**Information shown:**
┌────────
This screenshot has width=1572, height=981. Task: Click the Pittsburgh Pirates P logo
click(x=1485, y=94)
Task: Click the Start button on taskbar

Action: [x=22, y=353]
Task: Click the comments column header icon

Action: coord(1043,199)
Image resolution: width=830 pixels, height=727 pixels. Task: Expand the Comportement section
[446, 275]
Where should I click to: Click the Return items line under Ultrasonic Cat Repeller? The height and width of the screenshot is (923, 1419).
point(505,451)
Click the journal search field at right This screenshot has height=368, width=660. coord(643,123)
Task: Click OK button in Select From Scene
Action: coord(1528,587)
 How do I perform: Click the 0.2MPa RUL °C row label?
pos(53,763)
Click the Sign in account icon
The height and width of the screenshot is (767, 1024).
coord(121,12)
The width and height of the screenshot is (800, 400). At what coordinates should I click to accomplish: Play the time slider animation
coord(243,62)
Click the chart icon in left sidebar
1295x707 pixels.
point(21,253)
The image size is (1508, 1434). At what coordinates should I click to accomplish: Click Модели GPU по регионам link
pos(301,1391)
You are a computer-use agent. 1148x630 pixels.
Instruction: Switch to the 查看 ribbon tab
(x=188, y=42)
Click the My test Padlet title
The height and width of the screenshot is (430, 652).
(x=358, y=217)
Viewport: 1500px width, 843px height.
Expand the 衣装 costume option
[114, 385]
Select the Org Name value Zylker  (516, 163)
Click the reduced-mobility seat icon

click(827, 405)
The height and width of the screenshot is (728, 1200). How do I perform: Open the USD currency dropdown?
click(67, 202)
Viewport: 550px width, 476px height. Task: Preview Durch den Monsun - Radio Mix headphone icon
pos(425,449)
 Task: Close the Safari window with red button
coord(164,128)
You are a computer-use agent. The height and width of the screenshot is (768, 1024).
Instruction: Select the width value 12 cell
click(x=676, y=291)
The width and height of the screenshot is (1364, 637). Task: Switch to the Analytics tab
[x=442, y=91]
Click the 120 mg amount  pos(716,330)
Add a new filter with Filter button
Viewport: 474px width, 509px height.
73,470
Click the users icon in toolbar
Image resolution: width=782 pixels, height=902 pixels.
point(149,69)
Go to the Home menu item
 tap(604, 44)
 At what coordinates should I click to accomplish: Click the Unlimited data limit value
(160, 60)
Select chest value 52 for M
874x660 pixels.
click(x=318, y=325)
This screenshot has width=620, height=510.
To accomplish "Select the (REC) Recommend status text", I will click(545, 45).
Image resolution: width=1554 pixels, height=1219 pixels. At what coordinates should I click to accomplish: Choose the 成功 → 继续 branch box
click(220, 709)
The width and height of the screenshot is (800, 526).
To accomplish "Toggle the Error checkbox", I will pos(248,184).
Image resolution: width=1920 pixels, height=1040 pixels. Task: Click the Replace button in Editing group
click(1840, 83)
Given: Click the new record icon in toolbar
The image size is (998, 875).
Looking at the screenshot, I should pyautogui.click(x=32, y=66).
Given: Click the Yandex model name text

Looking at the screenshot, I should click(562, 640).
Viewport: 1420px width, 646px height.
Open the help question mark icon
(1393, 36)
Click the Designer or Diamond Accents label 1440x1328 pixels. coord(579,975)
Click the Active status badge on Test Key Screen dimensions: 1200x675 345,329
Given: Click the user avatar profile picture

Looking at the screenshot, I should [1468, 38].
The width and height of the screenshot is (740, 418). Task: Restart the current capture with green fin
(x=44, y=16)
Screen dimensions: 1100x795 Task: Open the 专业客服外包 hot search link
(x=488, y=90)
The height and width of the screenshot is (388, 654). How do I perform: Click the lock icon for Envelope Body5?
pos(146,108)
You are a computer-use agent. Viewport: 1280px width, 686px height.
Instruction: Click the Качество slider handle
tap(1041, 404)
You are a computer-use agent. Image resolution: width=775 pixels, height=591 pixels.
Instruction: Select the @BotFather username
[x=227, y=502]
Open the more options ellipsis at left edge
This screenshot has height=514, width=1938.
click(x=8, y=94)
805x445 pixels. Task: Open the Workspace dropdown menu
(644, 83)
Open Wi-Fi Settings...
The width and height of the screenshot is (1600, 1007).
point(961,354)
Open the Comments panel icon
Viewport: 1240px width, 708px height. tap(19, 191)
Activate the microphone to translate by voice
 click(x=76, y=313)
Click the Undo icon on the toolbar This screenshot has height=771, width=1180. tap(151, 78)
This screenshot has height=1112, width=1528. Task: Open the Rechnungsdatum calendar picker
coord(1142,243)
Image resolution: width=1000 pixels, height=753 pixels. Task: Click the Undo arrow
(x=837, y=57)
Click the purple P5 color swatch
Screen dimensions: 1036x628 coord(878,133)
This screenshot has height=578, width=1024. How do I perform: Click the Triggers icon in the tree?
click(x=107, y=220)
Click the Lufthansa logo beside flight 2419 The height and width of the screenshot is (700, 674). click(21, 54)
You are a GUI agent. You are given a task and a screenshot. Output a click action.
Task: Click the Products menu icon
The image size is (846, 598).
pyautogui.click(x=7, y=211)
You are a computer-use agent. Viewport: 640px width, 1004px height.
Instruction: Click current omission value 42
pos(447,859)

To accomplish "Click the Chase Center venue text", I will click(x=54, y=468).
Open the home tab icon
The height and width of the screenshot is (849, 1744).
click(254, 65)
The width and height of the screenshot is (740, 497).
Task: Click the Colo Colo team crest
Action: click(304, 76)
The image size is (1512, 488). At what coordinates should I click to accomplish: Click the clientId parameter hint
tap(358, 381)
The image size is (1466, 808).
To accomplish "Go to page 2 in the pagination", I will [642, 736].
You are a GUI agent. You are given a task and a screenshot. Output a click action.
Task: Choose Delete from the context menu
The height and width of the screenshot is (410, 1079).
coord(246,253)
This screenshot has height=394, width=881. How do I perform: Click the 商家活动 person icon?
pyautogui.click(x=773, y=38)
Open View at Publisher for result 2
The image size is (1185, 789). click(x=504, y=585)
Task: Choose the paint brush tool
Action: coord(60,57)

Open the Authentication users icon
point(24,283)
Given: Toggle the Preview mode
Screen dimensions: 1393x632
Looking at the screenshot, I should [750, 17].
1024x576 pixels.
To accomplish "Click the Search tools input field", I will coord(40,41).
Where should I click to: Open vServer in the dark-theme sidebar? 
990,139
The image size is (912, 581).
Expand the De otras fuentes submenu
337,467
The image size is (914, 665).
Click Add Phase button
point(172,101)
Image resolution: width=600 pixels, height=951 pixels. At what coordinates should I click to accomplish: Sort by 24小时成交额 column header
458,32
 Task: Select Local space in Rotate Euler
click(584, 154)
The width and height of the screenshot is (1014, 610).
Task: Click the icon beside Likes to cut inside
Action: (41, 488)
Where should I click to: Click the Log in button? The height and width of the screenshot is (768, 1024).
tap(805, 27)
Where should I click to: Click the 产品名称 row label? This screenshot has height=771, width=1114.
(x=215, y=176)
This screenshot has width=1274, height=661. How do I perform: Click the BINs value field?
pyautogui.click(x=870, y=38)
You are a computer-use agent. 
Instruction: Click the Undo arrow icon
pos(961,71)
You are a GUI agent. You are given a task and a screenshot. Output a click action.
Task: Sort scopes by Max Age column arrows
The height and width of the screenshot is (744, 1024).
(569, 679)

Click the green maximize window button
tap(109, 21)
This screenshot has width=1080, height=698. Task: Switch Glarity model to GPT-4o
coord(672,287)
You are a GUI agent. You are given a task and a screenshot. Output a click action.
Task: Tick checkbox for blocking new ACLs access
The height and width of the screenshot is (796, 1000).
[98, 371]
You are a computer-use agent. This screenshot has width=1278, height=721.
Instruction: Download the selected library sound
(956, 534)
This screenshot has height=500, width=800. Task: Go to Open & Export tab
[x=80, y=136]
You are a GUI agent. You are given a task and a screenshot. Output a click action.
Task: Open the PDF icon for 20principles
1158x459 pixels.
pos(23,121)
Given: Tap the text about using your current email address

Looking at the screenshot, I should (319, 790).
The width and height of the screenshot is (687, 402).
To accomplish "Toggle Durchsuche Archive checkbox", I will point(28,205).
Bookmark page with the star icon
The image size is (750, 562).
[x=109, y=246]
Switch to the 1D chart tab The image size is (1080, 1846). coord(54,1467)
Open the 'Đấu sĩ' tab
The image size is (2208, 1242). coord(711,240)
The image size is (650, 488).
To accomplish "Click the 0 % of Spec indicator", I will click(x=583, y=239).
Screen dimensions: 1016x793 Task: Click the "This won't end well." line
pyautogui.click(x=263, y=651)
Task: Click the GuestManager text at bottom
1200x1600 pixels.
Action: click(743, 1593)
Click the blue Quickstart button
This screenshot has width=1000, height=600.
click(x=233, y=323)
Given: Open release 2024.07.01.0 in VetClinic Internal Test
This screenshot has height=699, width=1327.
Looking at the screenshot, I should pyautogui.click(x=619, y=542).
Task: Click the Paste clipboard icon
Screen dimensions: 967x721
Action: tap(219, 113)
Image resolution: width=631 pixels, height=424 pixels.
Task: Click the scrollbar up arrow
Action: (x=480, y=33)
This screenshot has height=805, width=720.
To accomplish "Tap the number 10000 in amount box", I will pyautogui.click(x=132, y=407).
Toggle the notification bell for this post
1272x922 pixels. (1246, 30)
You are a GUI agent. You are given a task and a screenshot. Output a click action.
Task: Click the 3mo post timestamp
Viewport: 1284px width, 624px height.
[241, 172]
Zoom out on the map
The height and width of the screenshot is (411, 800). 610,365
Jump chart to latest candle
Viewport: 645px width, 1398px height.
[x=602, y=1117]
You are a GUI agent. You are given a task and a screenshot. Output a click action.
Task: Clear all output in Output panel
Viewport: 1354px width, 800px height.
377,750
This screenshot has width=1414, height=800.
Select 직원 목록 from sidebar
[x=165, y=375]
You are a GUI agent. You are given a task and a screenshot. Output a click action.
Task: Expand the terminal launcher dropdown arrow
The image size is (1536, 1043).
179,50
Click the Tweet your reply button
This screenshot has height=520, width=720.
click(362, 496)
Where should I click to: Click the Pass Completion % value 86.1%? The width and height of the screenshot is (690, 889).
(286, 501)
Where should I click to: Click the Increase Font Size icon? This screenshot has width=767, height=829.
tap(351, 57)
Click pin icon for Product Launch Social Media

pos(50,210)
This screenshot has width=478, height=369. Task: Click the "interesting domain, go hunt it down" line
└────────
**What is being asked:** Please return the lines above that run from the line containing "The image size is (650, 488)." to the line containing "Task: Click the Paste clipboard icon", inclusive, exactly and with no other lines.

**Task output:**
The image size is (650, 488).
To accomplish "Click the 0 % of Spec indicator", I will click(x=583, y=239).
Screen dimensions: 1016x793 Task: Click the "This won't end well." line
pyautogui.click(x=263, y=651)
Task: Click the GuestManager text at bottom
1200x1600 pixels.
Action: click(743, 1593)
Click the blue Quickstart button
This screenshot has width=1000, height=600.
click(x=233, y=323)
Given: Open release 2024.07.01.0 in VetClinic Internal Test
This screenshot has height=699, width=1327.
Looking at the screenshot, I should pyautogui.click(x=619, y=542).
Task: Click the Paste clipboard icon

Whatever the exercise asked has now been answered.